Plan for cheap drugs faces strong criticism
Tertiani ZB Simanjuntak, The Jakarta Post, Jakarta
The government's plan to launch branded medicines at cheaper prices in March does not constitute a solution to the skyrocketing prices of drugs, critics say.
Doctors, pharmacists, a legislator and pharmaceutical business representatives, said, during a discussion held by the Indonesian Doctors' Association (IDI) in Jakarta on Wednesday, that the Food and Drug Control Agency (BPOM) plan announced last month was burdened with personal interests.
Indonesian Pharmaceuticals Watch chairman Amir Hamzah Pane told the discussion that the government had trespassed on the domain of other professions as the BPOM no longer had the authority to set drug prices.
"The agency has no control over drugs prices whatsoever as its authority is only to suggest that the government remove the high import tariffs for drugs components in a bid to reduce production costs," he remarked.
Pane also expressed fears that the new policy would hurt the production of generic drugs, which are sold at prices between the cheaper plain generic medicines and the branded products.

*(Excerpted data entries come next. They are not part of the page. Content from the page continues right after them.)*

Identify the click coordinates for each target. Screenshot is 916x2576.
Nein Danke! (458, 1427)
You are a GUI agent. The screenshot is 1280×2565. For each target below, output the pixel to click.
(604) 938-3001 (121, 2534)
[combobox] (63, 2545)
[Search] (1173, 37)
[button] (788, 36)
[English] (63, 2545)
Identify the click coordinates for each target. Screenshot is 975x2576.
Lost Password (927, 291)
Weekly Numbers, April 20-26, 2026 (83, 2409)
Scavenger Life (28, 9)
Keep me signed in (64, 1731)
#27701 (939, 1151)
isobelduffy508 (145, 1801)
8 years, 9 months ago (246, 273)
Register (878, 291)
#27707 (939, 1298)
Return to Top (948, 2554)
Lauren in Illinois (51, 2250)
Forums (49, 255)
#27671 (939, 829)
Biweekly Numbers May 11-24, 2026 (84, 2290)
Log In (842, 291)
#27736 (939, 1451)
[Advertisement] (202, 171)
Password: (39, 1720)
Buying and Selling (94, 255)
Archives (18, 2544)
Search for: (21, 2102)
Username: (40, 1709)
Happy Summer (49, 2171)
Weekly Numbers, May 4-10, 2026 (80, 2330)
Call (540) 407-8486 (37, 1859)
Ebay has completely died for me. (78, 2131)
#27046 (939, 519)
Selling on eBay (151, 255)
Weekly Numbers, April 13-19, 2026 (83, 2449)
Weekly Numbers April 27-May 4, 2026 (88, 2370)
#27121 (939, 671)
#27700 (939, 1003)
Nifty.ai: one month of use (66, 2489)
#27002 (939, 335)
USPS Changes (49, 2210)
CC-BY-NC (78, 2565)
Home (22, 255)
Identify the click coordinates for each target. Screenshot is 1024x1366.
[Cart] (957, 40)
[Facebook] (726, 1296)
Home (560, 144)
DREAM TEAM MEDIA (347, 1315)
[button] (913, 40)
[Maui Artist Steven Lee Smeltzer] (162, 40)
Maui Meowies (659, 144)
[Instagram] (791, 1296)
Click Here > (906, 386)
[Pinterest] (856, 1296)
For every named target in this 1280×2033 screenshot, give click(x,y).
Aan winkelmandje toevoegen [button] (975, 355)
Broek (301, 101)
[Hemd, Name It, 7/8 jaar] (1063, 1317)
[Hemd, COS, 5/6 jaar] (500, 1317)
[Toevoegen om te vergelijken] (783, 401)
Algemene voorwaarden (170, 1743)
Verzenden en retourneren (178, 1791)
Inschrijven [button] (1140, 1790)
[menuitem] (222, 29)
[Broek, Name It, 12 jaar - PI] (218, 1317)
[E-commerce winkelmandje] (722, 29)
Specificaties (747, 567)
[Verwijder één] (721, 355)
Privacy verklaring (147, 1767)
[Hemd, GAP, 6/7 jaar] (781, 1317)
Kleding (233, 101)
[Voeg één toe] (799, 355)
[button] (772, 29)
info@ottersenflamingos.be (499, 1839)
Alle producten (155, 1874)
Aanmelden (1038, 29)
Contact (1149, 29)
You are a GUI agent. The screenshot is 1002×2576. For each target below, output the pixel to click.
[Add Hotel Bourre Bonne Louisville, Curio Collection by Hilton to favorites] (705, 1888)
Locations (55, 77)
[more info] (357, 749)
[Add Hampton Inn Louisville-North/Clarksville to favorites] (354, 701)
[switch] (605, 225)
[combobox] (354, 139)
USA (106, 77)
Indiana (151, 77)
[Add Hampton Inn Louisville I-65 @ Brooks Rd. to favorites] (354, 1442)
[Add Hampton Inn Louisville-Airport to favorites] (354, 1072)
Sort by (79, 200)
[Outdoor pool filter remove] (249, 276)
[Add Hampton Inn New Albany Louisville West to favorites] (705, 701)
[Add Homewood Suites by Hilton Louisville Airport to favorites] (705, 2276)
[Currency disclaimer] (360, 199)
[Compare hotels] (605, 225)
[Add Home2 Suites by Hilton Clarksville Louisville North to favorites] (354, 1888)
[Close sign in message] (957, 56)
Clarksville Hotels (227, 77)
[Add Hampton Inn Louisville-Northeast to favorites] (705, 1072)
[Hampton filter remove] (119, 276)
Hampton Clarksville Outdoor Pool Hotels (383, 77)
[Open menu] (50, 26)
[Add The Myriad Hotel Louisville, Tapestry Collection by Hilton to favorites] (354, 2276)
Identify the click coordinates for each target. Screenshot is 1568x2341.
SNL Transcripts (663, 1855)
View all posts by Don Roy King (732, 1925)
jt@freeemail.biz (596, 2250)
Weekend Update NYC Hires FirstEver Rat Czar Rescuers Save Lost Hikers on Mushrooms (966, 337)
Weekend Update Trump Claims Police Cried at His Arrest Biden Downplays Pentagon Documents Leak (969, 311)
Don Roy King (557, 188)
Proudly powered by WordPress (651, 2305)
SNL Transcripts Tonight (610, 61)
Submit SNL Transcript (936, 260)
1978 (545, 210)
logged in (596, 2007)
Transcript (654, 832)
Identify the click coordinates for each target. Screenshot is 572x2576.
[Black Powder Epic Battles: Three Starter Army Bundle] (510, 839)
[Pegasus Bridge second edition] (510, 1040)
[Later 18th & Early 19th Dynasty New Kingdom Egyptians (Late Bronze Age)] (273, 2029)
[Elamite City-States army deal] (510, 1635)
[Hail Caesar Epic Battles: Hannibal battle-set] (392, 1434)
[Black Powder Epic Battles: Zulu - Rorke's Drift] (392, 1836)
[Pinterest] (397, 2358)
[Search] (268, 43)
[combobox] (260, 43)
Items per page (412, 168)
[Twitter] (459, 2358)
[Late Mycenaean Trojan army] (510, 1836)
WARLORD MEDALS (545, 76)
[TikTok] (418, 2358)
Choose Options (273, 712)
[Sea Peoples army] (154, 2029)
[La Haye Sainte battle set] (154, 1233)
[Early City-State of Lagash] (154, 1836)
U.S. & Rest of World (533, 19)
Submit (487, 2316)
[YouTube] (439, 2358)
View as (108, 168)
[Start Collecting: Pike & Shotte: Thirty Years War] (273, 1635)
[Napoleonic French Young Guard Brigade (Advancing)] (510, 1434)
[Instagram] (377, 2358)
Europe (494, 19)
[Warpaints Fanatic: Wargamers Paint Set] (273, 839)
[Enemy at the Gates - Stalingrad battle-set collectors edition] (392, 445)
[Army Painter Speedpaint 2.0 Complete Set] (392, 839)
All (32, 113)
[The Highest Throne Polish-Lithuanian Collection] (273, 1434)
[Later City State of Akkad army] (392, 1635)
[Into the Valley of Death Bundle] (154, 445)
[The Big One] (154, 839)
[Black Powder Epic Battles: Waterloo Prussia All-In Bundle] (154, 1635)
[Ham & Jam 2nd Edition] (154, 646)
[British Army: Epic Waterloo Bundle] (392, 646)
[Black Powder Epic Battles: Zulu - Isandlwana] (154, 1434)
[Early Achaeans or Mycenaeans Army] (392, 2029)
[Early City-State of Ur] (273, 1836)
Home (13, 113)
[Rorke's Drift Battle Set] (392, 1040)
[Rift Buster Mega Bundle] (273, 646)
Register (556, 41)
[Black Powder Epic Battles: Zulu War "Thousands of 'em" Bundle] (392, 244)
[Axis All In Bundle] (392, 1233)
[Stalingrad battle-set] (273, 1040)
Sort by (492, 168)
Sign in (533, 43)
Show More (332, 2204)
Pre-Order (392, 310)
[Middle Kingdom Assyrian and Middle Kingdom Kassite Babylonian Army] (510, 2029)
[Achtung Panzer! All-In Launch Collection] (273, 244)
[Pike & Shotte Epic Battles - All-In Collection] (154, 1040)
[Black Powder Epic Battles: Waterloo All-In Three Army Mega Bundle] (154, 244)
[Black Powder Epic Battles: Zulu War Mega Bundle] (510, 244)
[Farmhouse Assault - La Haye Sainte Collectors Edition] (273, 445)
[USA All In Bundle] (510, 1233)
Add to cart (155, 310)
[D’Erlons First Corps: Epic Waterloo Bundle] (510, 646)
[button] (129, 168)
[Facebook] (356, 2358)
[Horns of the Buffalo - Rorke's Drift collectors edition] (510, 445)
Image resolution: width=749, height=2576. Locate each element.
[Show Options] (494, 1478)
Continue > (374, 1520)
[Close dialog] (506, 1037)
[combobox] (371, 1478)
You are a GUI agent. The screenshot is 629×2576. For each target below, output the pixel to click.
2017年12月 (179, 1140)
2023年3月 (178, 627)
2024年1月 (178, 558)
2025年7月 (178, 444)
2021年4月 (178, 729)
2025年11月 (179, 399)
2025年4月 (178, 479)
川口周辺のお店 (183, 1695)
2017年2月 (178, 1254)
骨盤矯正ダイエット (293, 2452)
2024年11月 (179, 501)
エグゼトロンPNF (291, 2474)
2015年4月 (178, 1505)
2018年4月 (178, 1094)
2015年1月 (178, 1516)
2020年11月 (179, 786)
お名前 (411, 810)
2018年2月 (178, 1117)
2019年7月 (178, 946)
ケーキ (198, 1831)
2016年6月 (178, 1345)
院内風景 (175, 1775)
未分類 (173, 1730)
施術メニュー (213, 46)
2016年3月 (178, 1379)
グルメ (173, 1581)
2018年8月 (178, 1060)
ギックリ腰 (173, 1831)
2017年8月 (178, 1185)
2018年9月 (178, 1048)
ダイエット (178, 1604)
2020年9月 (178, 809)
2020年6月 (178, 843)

BPOM's head Sampurno said earlier that the government was prepared to produce 20 medicines, ranging from antibiotics to analgesics under a project run by state-owned pharmaceutical company Indofarma.
Sampurno said that more efficient production methods would be able to cut prices of the drugs by 50 percent to 60 percent in comparison with similar patented drugs or other brands.
He said the cheap medicine production project, which is run without the government's subsidy, was aimed at keeping drugs prices in check and at deterring other producers from blaming expensive drug prices on the cost of imported drugs components.
A similar project would also be offered to other pharmaceutical companies, both state-owned and privately-owned, Sampurno said.
IDI executive Cholid Badri, however, asked "whether he (Sampurno) speaks as an official or as one of the commissioners of Indofarma" since there had yet to be any clarification on how such a policy was made.
Cholid's colleague, Mulyono, expressed fears that the policy was made to help Indofarma promote its new products.
House of Representatives' member Ahmad Sanusi Tambunan from Commission VII which supervises, among other issues, health, reminded the doctors not to allow themselves be made scapegoats for the government's failure to make drugs more affordable.
Indonesian Pharmaceutical Companies Association chairman Anthony Ch. Sunarjo said that "as long as the people have to pay their health care alone, without a credible insurance scheme or without the elimination of value added tax to the drugs, any price is expensive".